Steven F. Marino, Marino & Associates PC, Philadelphia, PA, for Plaintiff. John P. Lavelle, Jr., Rebecca Jill Hillyer, Philadelphia, PA, Katharine Heitman, Kurt Stitcher, Chicago, IL, for Defendant.
Steven F. Marino, Marino & Associates PC, Philadelphia, PA, for Plaintiff. John P. Lavelle, Jr., Rebecca Jill Hillyer, Philadelphia, PA, Katharine Heitman, Kurt Stitcher, Chicago, IL, for Defendant.
MEMORANDUM
EDUARDO C. ROBRENO, District Judge.
Defendant prescription medical device manufacturer moved to dismiss Counts I–VII and IX because, inter alia, Pennsylvania law does not impose liability for harm caused by a prescription device manufacturer under theories not based on negligence.
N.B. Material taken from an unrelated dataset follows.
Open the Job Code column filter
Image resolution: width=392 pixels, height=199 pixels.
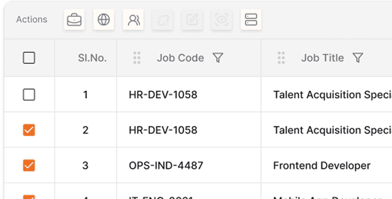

For the reasons that follow, the Court will grant the motion and dismiss Counts I–VII and IX.
I. BACKGROUND
For purposes of disposing of the Motion to Dismiss, the Court accepts all well-pleaded factual allegations in the Complaint as true and draws all inferences in the light most favorable to Plaintiff.
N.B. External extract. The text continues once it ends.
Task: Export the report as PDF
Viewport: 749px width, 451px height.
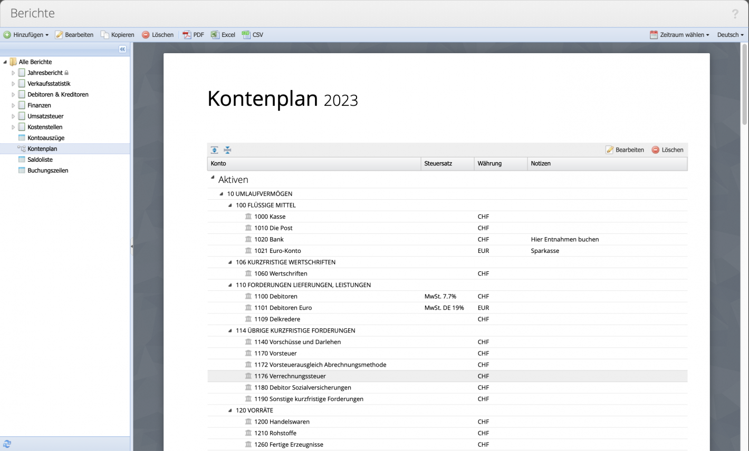Action: 194,35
On August 26, 2009, Marina Kee (“Plaintiff”) complained to Robert E. Booth, Jr., M.D., (“Dr. Booth”) of knee pain. Compl. ¶ 23, ECF No. 1. Dr. Booth diagnosed Plaintiff with advanced degenerative arthritis of both knees and recommended total knee replacement. Id. ¶¶ 24–25. On September 29, 2009, Plaintiff underwent bi-lateral total knee arthroplasties at Bryn Mawr Hospital, where Dr. Booth implanted the Zimmer NexGen, Legacy Posterior Stabilized flex knee system (“LPS System”). Id. ¶ 27. Zimmer, Inc., (“Defendant”) designs, manufactures, and distributes the LPS System. Id. ¶¶ 7–10.
In January, 2011, Plaintiff complained of left knee pain; two doctors diagnosed her with apparent loosening of the tibial component implanted by Dr. Booth on September 29, 2009. Id. ¶¶ 28–29. On February 21, 2011, Eric A. Levicoff, M.D., an orthopedic specialist, recommended knee replacement. Id. ¶ 30. On March 18, 2011, Plaintiff underwent the surgery. Id. ¶ 31.
II. PROCEDURAL HISTORY
On August 24, 2011, Plaintiff commenced a civil action in the Court of Common Pleas of Philadelphia County by filing a writ of summons. Notice of Removal ¶ 1, ECF No. 1. On December 5, 2011, Plaintiff filed a Complaint asserting the following nine counts: defective design (Count I); failure to warn (Count II); violation of Pennsylvania Unfair Trade Practices and Consumer Protection Law (“UTPCPL”) (Count III); fraud (Count IV); breach of implied warranty of fitness (Count V); breach of implied warranty of merchantability (Count VI); breach of express warranty (Count VII); negligent design and manufacture (Count VIII); and punitive damages (Count IX). Compl ¶¶ 32–109.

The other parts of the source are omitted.